◆ **Activity**
Filter the entries down to the lines holding "accomplish", then copy those lines.

Content starts

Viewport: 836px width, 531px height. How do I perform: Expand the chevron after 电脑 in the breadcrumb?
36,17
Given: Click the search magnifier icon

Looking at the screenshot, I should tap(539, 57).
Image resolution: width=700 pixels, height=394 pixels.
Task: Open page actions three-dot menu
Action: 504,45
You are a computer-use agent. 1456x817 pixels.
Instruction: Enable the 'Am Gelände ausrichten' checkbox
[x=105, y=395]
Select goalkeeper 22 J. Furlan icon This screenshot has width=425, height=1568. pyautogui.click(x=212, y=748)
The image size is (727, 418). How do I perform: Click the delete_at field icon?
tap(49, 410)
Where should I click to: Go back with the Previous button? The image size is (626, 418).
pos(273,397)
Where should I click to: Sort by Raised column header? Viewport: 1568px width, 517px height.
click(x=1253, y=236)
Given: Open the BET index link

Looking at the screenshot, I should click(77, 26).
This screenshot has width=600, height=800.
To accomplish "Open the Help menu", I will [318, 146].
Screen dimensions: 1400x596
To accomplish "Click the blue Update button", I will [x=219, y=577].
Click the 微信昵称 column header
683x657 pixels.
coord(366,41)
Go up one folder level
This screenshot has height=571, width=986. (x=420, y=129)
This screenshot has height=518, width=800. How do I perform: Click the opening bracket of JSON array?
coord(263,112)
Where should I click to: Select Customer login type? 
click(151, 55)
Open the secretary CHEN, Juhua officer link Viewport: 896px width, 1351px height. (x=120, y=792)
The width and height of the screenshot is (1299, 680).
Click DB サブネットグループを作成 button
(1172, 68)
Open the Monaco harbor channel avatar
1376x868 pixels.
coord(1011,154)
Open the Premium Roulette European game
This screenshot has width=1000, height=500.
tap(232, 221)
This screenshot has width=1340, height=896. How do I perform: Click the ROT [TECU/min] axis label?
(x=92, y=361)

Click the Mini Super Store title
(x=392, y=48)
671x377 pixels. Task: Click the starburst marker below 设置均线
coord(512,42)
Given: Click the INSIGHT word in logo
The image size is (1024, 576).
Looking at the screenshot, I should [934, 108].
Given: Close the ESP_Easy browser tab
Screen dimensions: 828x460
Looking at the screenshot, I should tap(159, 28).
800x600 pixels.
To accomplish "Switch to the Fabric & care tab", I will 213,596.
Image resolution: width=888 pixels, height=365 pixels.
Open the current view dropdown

Content ends

◆ **Solution for this problem**
To accomplish "Open the Help menu", I will [318, 146].
To accomplish "Click the blue Update button", I will [x=219, y=577].
To accomplish "Switch to the Fabric & care tab", I will 213,596.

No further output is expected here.